Friday, October 5, 2012

"Are You So, So Mad At Me?"


Dear Laney,

If I've said it once, I've said it a thousand times: silence is the enemy. A loud young'un is an occupied young'un, and I've trained my mom ears to recognize all sorts of noises. In fact, there's probably a game show in having blindfolded moms guess what activity is happening in front of them. For example,  "That's the sound of a three year-old pushing a step stool over to her baby brother's crib so she can climb in and teach him a new game she's invented called, 'BOUNCE, HAGEN, BOUNCE!!!!'"

The other night, your dad and I were sitting on the couch, when we noticed you'd been in the bathroom for a while, and were awfully quiet. When you get tired enough as a parent, you start asking yourselves questions like, "Even if the bathroom is flooded, is it worth getting up?" We decided no. Then I started asking myself what a brilliant three year-old could get herself into, and I imagined you drinking hairspray, so with a sigh, I got up to investigate.
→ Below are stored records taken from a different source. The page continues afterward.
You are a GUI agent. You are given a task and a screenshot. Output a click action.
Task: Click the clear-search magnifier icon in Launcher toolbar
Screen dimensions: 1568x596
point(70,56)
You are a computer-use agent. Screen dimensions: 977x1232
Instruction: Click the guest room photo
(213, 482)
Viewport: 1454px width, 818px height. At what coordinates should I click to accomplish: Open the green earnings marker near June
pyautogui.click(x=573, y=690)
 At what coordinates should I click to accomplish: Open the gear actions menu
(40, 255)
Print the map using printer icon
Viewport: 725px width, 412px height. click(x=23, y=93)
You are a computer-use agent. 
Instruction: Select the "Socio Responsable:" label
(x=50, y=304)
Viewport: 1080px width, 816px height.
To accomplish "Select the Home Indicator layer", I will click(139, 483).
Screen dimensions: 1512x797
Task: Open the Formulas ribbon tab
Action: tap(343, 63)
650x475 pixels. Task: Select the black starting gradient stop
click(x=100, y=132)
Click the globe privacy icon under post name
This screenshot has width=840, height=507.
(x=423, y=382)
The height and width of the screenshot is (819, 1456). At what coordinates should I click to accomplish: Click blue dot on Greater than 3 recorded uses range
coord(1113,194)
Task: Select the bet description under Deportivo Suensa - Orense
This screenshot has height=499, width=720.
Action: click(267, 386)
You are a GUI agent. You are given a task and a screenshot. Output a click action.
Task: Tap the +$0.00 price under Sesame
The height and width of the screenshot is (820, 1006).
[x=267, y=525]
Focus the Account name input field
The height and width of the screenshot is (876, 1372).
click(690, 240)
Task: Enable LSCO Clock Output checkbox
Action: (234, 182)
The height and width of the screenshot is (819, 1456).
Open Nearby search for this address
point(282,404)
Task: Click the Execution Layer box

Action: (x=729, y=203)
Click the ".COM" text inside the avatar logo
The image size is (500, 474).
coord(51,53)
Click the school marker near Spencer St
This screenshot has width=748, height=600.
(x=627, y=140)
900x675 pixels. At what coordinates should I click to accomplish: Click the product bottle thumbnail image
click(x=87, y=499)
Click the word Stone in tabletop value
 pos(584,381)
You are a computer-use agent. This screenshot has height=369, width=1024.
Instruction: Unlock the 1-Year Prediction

You had set up a mirror, pulled out all of my make-up, and painted the whole bottom half of your face "Coral Reef."






When I opened the bathroom door, you looked up and asked, "Are you so, so mad at me?" And to tell you the truth, I wasn't. I thought it was kind of cool that you had set yourself up a little work station and  started experimenting. So I asked you if you wanted to do MY make-up, and the look on your face was so rapturous that it was totally worth having to wash the heck out of my face when you were done.